What you need to do:
**1)** Answer these from the project description on Situation Awareness in maintenance:
(a) Who sponsors the project?
(b) Which years does the project run?
(c) According to the Background section, what three results has the use of intelligent systems brought?
**2)** Copy the project description on Situation Awareness in maintenance from "AI-Human Collaboration for" to "Phillip Tretten (PL)", and put "Situational Awareness" in place of "Situation Awareness" each time it appears.
**3)** Write what comes next in the project description on Situation Awareness in maintenance, starting after its last sentence.

>> Start Text block

AI-Human Collaboration for improved Situation Awareness in the maintenance domain
The goal of this project is to explore the human abilities to develop Situation Awareness of the changing situations of engineering systems in order to facilitate maintenance and make recommendations to improve Situation Awareness about intelligent maintenance systems.
Sponsors: Trafikverket/JVTC
Researchers: Prasanna Illankoon (PhD candidate), Uday Kumar, Phillip Tretten (PL)
Duration: 2016-2020
Background
The use of intelligent systems has resulted in higher system reliability, a higher quality product, and reduced risk for human error. One key aspect concerns the fact that human interaction has decreased although has become more critical than before. Human intervention is especially crucial when dealing with complex and safety critical systems, where and when immediate interventions are required. However, with the rise of intelligent systems, humans have lost their situation awareness and a good situation awareness is needed in dynamic environments if they are to intervene quickly and successfully.

>> End Text block
>> Start Supplied entries

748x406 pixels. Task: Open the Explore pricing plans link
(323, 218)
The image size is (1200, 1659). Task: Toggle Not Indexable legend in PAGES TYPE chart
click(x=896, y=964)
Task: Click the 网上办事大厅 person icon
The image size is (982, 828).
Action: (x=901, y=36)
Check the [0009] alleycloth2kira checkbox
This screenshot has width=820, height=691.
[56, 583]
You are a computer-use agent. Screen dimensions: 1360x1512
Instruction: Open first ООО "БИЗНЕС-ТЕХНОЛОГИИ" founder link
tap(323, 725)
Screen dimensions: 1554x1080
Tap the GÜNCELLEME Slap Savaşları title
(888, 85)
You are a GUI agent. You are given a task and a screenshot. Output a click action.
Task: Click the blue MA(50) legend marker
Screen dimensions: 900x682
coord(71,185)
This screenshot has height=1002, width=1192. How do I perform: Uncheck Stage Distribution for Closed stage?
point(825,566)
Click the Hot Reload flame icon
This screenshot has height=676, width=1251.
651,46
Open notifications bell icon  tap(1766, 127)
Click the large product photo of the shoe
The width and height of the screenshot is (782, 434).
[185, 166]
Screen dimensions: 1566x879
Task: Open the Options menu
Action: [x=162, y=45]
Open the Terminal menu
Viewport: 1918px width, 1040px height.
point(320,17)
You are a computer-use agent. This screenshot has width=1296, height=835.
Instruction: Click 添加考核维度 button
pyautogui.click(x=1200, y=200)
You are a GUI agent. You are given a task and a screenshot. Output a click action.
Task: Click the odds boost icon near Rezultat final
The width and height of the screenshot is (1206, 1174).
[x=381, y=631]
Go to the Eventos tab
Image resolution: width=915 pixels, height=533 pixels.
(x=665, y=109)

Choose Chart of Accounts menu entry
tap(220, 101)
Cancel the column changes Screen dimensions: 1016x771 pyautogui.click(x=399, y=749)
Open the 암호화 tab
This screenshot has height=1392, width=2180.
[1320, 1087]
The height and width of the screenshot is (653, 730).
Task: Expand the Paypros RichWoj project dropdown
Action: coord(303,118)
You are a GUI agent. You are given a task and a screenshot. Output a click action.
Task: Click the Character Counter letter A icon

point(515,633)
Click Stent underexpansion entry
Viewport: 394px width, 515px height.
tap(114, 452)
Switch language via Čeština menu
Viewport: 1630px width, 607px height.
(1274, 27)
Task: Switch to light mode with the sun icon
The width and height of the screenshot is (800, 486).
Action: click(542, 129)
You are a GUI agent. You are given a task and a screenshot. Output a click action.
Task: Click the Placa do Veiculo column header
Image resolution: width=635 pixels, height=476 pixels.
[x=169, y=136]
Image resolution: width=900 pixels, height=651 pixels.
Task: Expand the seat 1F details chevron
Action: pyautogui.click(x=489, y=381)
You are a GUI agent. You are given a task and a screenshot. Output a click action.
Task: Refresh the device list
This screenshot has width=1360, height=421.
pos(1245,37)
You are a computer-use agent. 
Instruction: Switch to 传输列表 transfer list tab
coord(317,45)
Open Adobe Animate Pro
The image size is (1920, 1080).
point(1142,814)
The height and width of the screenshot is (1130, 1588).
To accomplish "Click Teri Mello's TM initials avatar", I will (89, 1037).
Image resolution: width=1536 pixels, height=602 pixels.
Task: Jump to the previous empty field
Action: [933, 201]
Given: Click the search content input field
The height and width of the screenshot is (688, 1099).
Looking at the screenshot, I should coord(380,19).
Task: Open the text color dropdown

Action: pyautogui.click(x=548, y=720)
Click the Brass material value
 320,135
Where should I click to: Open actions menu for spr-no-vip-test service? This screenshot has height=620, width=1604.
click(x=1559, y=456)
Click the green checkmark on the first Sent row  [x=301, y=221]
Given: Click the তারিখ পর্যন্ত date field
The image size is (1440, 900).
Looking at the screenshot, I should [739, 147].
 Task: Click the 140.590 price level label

>> End Supplied entries

Expected outputs:
**1)**
(a) Trafikverket/JVTC
(b) 2016-2020
(c) Higher system reliability, a higher quality product, and reduced risk for human error

**2)**
AI-Human Collaboration for improved Situational Awareness in the maintenance domain
The goal of this project is to explore the human abilities to develop Situational Awareness of the changing situations of engineering systems in order to facilitate maintenance and make recommendations to improve Situational Awareness about intelligent maintenance systems.
Sponsors: Trafikverket/JVTC
Researchers: Prasanna Illankoon (PhD candidate), Uday Kumar, Phillip Tretten (PL)

**3)**
Goal
The goal of this project is to explore the human abilities to develop Situation Awareness of the changing situations of engineering systems in order to facilitate maintenance and make recommendations to improve Situation Awareness about intelligent maintenance systems. Project answers three questions: What are the major information requirements related to the task, human, and environment that influence a human’s Situation Awareness during maintenance actions; What kinds of strategies do humans use to be aware of the necessary information for actions; What are the most effective strategies to provide better Situation Awareness to facilitate maintenance of future engineering systems. The main methodology used in the project is Cognitive Task Analysis. It involves Semi structured interviews, participatory observations, focus groups and case studies.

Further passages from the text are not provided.